Passage to read =
_ _ _ _ _ _ _

This is more than a property transaction
Diana Hampson, director of estates and facilities added that dialogue with the selected bidders would resume, perhaps as video calls: “This is more than a property transaction. ID Manchester will create a new, world-class innovation district situated in the heart of Manchester and alongside the university.”
ID Manchester: the vision
The innovation district would become a “new neighbourhood” to drive economic growth and has the potential to create over 6,000 new jobs. It sits adjacent to Manchester Piccadilly Railway Station on a site that offers one of the last major development opportunities in the city.
There are 4 million square feet (370,000 square metres) available for the development. This includes the 650,000 square feet (60,000 square metres) Grade II-listed Sackville Street Building.
Indicative plans suggest 2.6 million square feet (240,000 square metres) of the site could become new work space, with three acres (1.2 hectares) available as “high-quality public realm”.

_ _ _ _ _ _ _

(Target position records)
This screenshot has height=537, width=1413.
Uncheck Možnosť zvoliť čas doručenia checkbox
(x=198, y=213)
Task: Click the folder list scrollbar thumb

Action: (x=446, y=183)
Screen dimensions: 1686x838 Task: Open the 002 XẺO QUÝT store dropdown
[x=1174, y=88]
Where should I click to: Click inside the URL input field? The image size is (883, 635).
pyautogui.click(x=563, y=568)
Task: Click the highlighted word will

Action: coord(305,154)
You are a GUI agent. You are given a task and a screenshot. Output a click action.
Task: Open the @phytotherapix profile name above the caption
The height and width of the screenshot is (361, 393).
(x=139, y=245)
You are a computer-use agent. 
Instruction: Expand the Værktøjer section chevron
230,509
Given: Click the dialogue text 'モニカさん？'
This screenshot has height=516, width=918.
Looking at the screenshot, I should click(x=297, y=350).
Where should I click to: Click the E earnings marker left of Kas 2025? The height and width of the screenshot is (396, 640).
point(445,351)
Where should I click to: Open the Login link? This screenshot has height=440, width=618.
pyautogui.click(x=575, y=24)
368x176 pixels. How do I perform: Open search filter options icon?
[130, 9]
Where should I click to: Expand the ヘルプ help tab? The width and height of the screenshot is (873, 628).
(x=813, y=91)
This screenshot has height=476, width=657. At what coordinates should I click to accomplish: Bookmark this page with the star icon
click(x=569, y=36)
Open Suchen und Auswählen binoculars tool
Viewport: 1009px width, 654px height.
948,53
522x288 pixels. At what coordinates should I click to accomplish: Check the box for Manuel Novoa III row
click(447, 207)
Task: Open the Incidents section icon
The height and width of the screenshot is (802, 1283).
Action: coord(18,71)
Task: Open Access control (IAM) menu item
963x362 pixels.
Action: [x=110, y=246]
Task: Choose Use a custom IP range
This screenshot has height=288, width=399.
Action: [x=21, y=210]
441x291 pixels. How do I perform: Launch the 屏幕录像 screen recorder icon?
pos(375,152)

_ _ _ _ _ _ _

Problems to work on =
a – In the records from the line with "Given: Click the dialogue text 'モニカさん？'" to the line with "Action: [x=21, y=210]", swap "pixels" for "px". Reproduce only those lines and leave everything else unchanged.
b – Carry on the text about the ID Manchester innovation district from its last sentence.

Responses in order =
a –
Given: Click the dialogue text 'モニカさん？'
This screenshot has height=516, width=918.
Looking at the screenshot, I should click(x=297, y=350).
Where should I click to: Click the E earnings marker left of Kas 2025? The height and width of the screenshot is (396, 640).
point(445,351)
Where should I click to: Open the Login link? This screenshot has height=440, width=618.
pyautogui.click(x=575, y=24)
368x176 px. How do I perform: Open search filter options icon?
[130, 9]
Where should I click to: Expand the ヘルプ help tab? The width and height of the screenshot is (873, 628).
(x=813, y=91)
This screenshot has height=476, width=657. At what coordinates should I click to accomplish: Bookmark this page with the star icon
click(x=569, y=36)
Open Suchen und Auswählen binoculars tool
Viewport: 1009px width, 654px height.
948,53
522x288 px. At what coordinates should I click to accomplish: Check the box for Manuel Novoa III row
click(447, 207)
Task: Open the Incidents section icon
The height and width of the screenshot is (802, 1283).
Action: coord(18,71)
Task: Open Access control (IAM) menu item
963x362 px.
Action: [x=110, y=246]
Task: Choose Use a custom IP range
This screenshot has height=288, width=399.
Action: [x=21, y=210]

b –
ID Manchester builds on the university’s track record in nurturing and developing businesses through its R&D facilities – since 2004 it has contributed £746 million to the economy.
Diana Hampson said: “Our vision draws on Manchester’s ecosystem of ideas, discovery, research and development, and ID Manchester will provide the canvas on which all those strands can come together to take urban regeneration to a whole new level.
“ID Manchester will be where our most valuable discoveries today, are tried, tested and developed into the technology, buildings and commerce of tomorrow.”